# [READING PASSAGE]
Adopting a Modern Approach to Application Management

Robert Pountney
Workday Technology
Published in
10 min readFeb 14, 2023

Introduction

This article will detail the recent experience of Workday Peakon Employee Voice in modernising its application deployment workflows, embracing GitOps and improving its application management platform to align with industry standards. It will cover the new approach to application management, the design choices taken during the implementation process, key insights, lessons learned and last but not least, some notable features that make for a great developer and operator experience.

Objectives

  • Decouple CI and CD, with CI being environment agnostic and only responsible for creating and publishing application images.
  • Implement GitOps best practices and provide a single source of truth (or rather “desired state”) for app config stored in git.
  • Continuously monitor and reconcile the application’s state on the target cluster to the desired state defined in Git, using a pull-based model to prevent configuration drift.

# [CHALLENGE]
According to the objectives in the article on application management, what is CI solely responsible for? The material that comes next has nothing to do with the article.

# [ENTRIES SHOWN]
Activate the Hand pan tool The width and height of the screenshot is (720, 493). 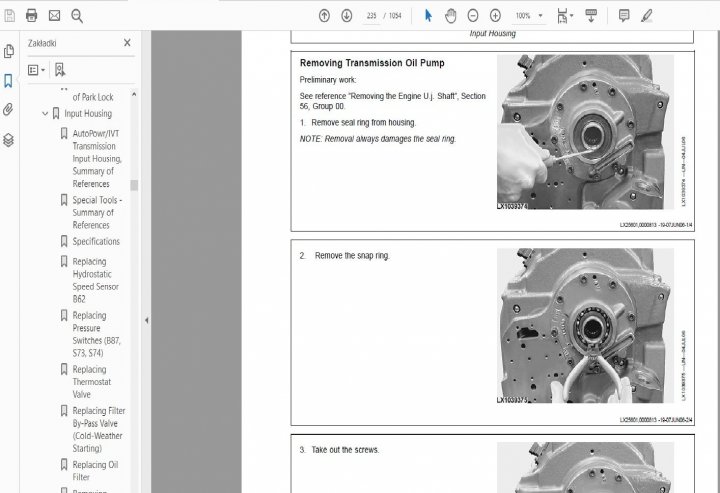coord(451,16)
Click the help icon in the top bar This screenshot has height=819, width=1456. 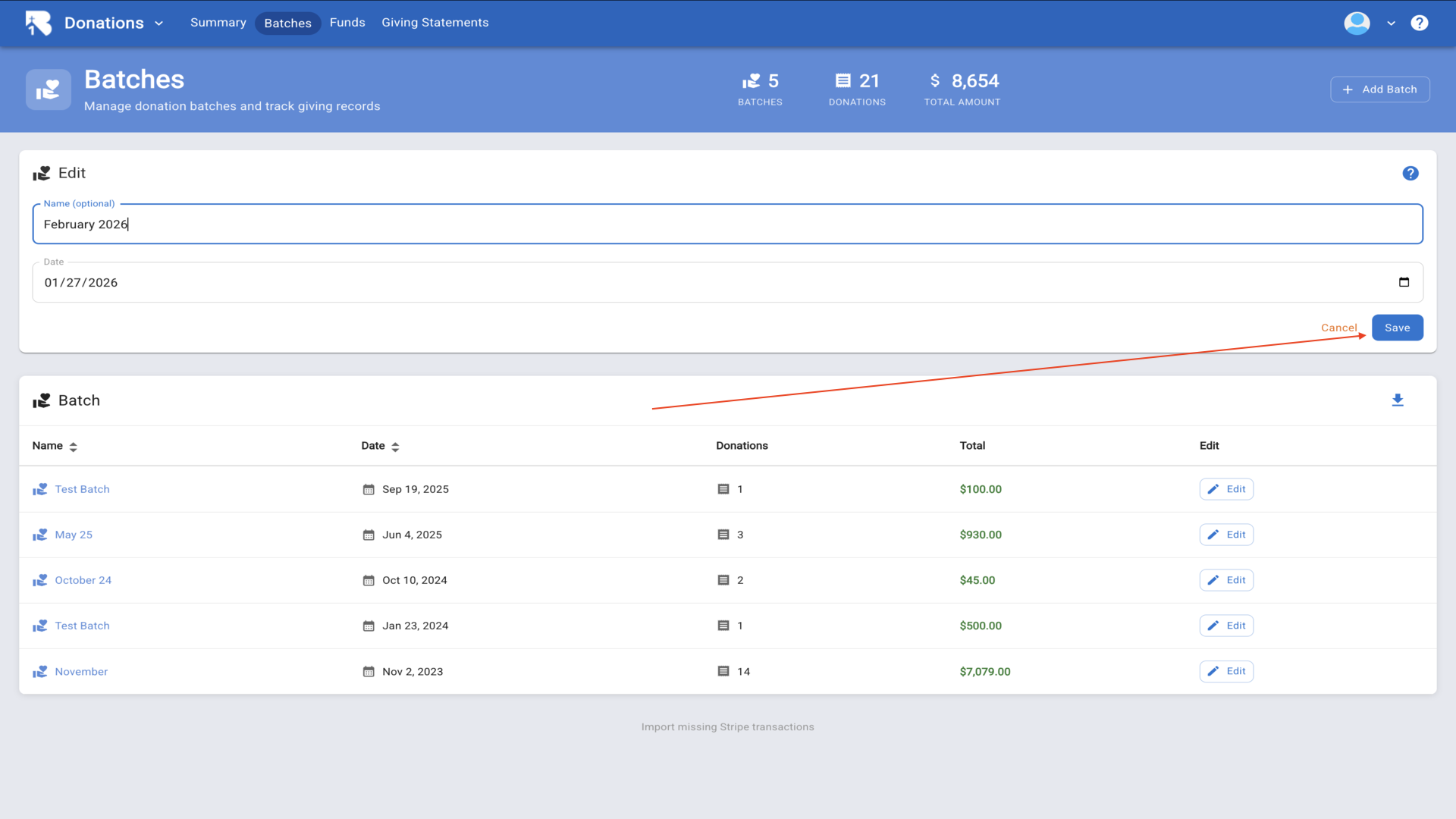[1419, 23]
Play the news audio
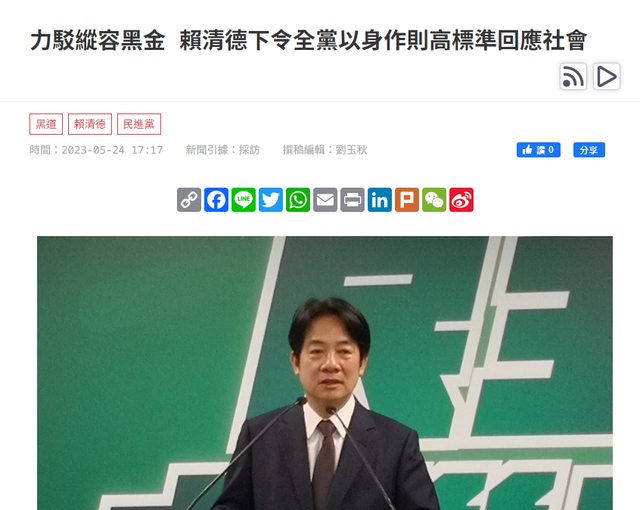The width and height of the screenshot is (640, 510). click(x=607, y=76)
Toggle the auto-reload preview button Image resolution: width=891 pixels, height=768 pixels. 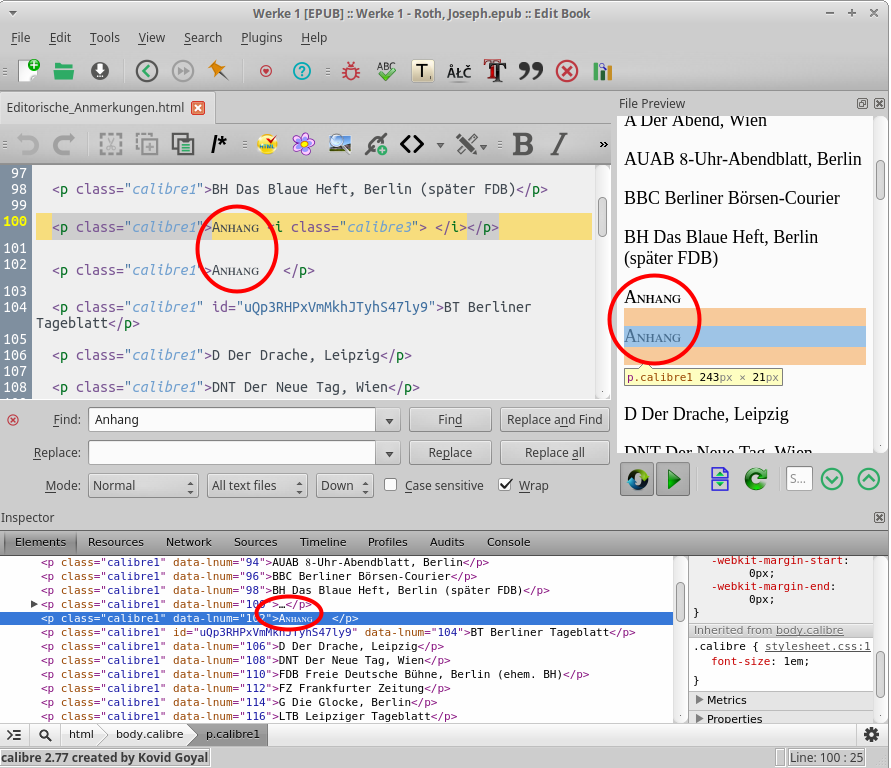[x=636, y=480]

# [OUTPUT FOR THIS EXERCISE]
Creating and publishing application images.